begin SUPPLIED PASSAGE

# Dear Tech Support



## ReformedWretch (Oct 23, 2004)

Dear Tech Support:

Last year I upgraded from Girlfriend 7.0 to Wife 1.0. I soon noticed that the new program began unexpected child processing that took up a lot of space and valuable resources. In addition, Wife 1.0 installed itself into all other programs and now monitors all other system activity. Applications such as Pokernight 10.3, Football 5.0, Huntingand Fishing 7.5, and Racing 3.6 no longer run, crashing the system whenever selected. I can't seem to keep Wife 1.0 in the background while attempting to run my favorite applications. I'm thinking about going back to Girlfriend 7.0, but the uninstall doesn't work on Wife 1.0. Please Help!

end SUPPLIED PASSAGE
begin DATA PROVIDED

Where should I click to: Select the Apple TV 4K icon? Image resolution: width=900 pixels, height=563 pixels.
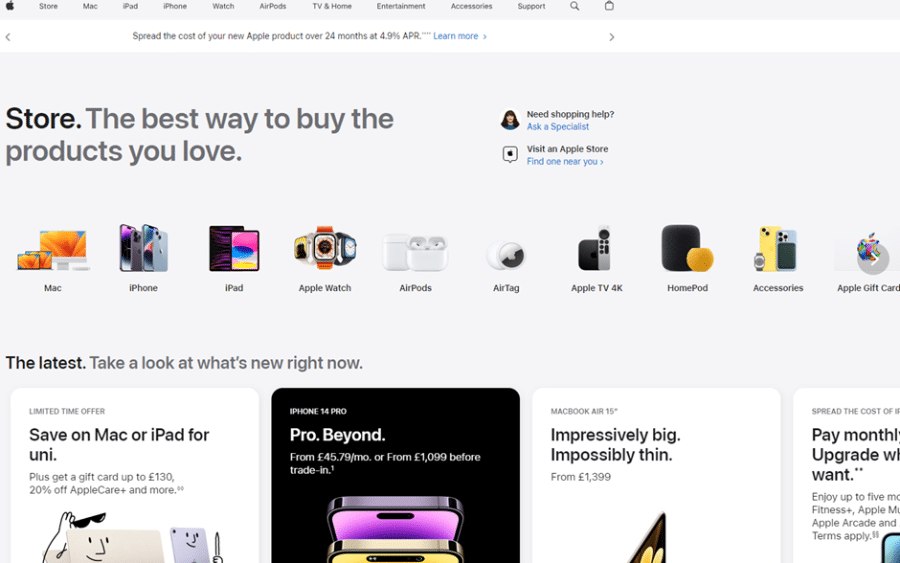(x=596, y=248)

end DATA PROVIDED

STATED EXERCISE 1 »
Please answer these questions from the Dear Tech Support post, one answer per line:
(a) Which program did the writer upgrade from?
(b) What version of Football is named?
(c) What does the writer say doesn't work on Wife 1.0?
STATED EXERCISE 2 »
Do these statements agree with the Dear Tech Support post? Give yes or no for each, with the deciding words quoted.
(a) The upgrade took place last year.
(b) Racing 3.6 still runs normally.
(c) The writer is able to keep Wife 1.0 in the background.
STATED EXERCISE 3 »
Copy the Dear Tech Support post word for word, between "# Dear Tech" and "1.0. Please Help!", inclusive.

TASK SOLUTION 1 »
(a) Girlfriend 7.0
(b) 5.0
(c) The uninstall

TASK SOLUTION 2 »
(a) Yes: "Last year I upgraded from Girlfriend 7.0 to Wife 1.0."
(b) No: "Racing 3.6 no longer run, crashing the system whenever selected."
(c) No: "I can't seem to keep Wife 1.0 in the background while attempting to run my favorite applications."

TASK SOLUTION 3 »
# Dear Tech Support



## ReformedWretch (Oct 23, 2004)

Dear Tech Support:

Last year I upgraded from Girlfriend 7.0 to Wife 1.0. I soon noticed that the new program began unexpected child processing that took up a lot of space and valuable resources. In addition, Wife 1.0 installed itself into all other programs and now monitors all other system activity. Applications such as Pokernight 10.3, Football 5.0, Huntingand Fishing 7.5, and Racing 3.6 no longer run, crashing the system whenever selected. I can't seem to keep Wife 1.0 in the background while attempting to run my favorite applications. I'm thinking about going back to Girlfriend 7.0, but the uninstall doesn't work on Wife 1.0. Please Help!